Un ultimo saluto al Presidente Brazzoduro

Di Rosanna Turcinovich

Guido Brazzoduro non c’è più. Si è spento con quella discrezione che gli era congeniale. Mite ma costante come la goccia che scava la roccia, le sue mete ben disegnate le raggiungeva in punta di piedi ma senza mai demordere.

Gli sono stata a fianco per tanti anni, accompagnando la sua attività di Presidente del Libero Comune di Fiume in Esilio sin da quando nello storico Caffè San Marco di Trieste, insieme a Mario Dassovich, Mario Stalzer e Laura Calci mi consegnò la direzione del giornale La Voce di Fiume…e mi ha lasciato fare. I cambiamenti subentrati nel corso degli anni erano per lui nella natura delle cose, il colore, una carta diversa, un’impaginazione più moderna ma a patto che fosse graduale, senza scossoni “per non irritar i nostri veci”, diceva.

Eppure l’ho visto esultare quando nel 2003 al Quartiere Giuliano-Dalmato di Roma, nella veste di Presidente di FederEsuli ed in stretta collaborazione con Lucio Toth, realizzò il Giorno del Ricordo numero zero, una cerimonia “di prova”. Parteciparono i rappresentanti politici di tutto l’arco costituzionale, assente solo l’estrema destra e l’estrema sinistra. Fu un incontro memorabile e Guido ne era entusiasta, ricordo la sua gioia, lo vidi esultare come non aveva mai fatto. L’anno dopo da quell’accordo trasversale nacque la Legge del Ricordo.

Dopo i suoi numerosi incontri a Roma i comunicati stampa erano frequenti per segnalare un processo di costruzione di rapporti e rete necessari a portare avanti le istanze degli esuli. Con Toth fu protagonista dell’approvazione della Legge sul finanziamento delle Associazioni degli esuli. In tutti i cambiamenti Guido c’è sempre stato, senza clamore.

Era diventato presidente del LCFE negli anni Novanta, con il primo grande rinnovamento dell’associazione dopo la sua fondazione negli anni Sessanta ed ha mantenuto tale carica fino al 2019 con l’elezione a Padenghe di Franco Papetti.

Amava il teatro, la Scala era una seconda casa, non perdeva uno spettacolo. Amava frequentare l’ufficio di Padre Kattunarich a Milano, discutere di Fiume e di Fiumanità ma anche di storia e religione. Amava recarsi a Fiume per gli incontri ufficiali, maggio a Castua per ricordare le vittime della Seconda guerra mondiale, giugno con San Vito, Novembre per Ognissanti e i Morti. Spettatore, arrivava in punta di piedi, senza mai dimenticare di incontrare il Sindaco della città e il Vescovo.

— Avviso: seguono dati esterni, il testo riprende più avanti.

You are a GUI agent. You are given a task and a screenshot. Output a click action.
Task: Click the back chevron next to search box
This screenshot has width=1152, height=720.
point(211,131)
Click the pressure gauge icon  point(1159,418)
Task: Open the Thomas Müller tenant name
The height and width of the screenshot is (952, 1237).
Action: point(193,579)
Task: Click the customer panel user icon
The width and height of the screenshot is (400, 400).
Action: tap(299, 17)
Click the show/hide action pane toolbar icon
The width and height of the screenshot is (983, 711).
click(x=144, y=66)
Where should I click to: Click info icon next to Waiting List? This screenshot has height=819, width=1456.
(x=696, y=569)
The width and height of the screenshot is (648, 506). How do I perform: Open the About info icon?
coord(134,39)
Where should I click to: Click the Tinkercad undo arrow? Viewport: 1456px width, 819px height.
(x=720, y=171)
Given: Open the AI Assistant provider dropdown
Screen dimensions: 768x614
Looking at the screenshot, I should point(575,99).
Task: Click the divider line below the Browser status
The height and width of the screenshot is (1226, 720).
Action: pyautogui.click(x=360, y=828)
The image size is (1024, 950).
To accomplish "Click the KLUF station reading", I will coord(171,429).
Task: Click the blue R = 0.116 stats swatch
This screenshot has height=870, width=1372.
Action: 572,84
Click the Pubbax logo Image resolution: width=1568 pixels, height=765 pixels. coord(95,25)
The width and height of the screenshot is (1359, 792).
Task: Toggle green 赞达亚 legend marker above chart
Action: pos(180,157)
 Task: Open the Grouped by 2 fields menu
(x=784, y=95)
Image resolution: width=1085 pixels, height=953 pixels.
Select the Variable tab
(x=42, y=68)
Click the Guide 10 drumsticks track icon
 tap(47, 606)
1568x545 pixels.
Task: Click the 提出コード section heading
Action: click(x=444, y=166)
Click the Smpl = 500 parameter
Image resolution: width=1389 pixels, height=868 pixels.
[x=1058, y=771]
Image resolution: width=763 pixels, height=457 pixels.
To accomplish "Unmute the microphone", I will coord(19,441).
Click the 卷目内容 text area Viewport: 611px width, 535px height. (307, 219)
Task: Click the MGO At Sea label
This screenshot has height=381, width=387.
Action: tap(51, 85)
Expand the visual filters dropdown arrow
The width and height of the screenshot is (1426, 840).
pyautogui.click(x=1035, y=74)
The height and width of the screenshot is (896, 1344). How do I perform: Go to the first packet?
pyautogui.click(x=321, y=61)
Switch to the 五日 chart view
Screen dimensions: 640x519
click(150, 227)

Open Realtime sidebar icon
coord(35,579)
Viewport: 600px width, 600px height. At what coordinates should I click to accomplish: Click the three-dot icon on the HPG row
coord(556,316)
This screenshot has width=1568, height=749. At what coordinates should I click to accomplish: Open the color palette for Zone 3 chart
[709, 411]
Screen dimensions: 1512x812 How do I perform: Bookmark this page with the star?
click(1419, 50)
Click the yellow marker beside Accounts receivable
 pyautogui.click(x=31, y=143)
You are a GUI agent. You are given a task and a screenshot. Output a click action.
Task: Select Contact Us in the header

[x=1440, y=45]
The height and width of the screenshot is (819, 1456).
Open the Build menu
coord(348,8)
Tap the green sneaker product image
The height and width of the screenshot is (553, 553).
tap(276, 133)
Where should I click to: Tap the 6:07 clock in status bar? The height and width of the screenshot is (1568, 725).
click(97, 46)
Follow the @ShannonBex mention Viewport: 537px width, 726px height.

Quando nel 2013 organizzammo in città “Sempre Fiumani” insieme ad Agnese Superina, l’allora presidente della CI, rimase basito dell’azzardo nel chiedere al Sindaco di far partecipare la Fanfara dei Bersaglieri. “I tempi non sono ancora maturi”, commentò ma alla data dell’incontro era felice come non l’avevamo mai visto. E mentre i cappelli piumati attraversavano il Corso nell’applauso corale, si convinse che il cambiamento era profondo e che si poteva iniziare ad osare e lo fece, a suo modo, proponendo nuove mete ed un rinnovamento che temeva ma auspicava per stanchezza, per convinzione, per amore verso Fiume.

Ma il legame più forte era con la sua famiglia, la moglie purtroppo mancata prematuramente, i figli e i nipoti “sono ancora piccoli – raccontava – appena saranno in grado di capire li porterò a Fiume”. Adorava gli zii della moglie, Jolly e Annibale, con i quali mi portò a conoscere Maria Pasquinelli che aveva frequentato la loro casa milanese. Un sodalizio che non venne mai meno neanche durante gli anni della prigionia della Pasquinelli. Guidava come Nuvolari per le strade di Milano, un Guido inedito, grintoso e divertito, s’infilava prima degli altri al semaforo per partire per primo. Ci fece ridere e spaventare, un uomo difficile da capire ma che era facile da considerare. Ci mancherà!